Retype everything in the entries that follow, exactly as shown.
### Records for the exercise
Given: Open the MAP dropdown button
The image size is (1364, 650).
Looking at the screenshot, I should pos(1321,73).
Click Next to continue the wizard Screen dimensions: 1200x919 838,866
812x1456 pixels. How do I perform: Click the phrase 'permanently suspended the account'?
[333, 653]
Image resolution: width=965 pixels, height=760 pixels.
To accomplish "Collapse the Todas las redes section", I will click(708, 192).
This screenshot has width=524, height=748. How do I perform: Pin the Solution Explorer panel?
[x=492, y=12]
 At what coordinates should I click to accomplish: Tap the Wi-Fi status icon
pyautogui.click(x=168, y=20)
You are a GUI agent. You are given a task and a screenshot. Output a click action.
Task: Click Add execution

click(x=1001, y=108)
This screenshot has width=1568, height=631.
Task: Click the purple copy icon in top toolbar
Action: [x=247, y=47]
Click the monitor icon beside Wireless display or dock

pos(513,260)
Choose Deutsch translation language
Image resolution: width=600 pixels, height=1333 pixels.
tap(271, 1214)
######
- _Response box_:
Given: Open the MAP dropdown button
The image size is (1364, 650).
Looking at the screenshot, I should pos(1321,73).
Click Next to continue the wizard Screen dimensions: 1200x919 838,866
812x1456 pixels. How do I perform: Click the phrase 'permanently suspended the account'?
[333, 653]
Image resolution: width=965 pixels, height=760 pixels.
To accomplish "Collapse the Todas las redes section", I will click(708, 192).
This screenshot has width=524, height=748. How do I perform: Pin the Solution Explorer panel?
[x=492, y=12]
 At what coordinates should I click to accomplish: Tap the Wi-Fi status icon
pyautogui.click(x=168, y=20)
You are a GUI agent. You are given a task and a screenshot. Output a click action.
Task: Click Add execution

click(x=1001, y=108)
This screenshot has width=1568, height=631.
Task: Click the purple copy icon in top toolbar
Action: [x=247, y=47]
Click the monitor icon beside Wireless display or dock

pos(513,260)
Choose Deutsch translation language
Image resolution: width=600 pixels, height=1333 pixels.
tap(271, 1214)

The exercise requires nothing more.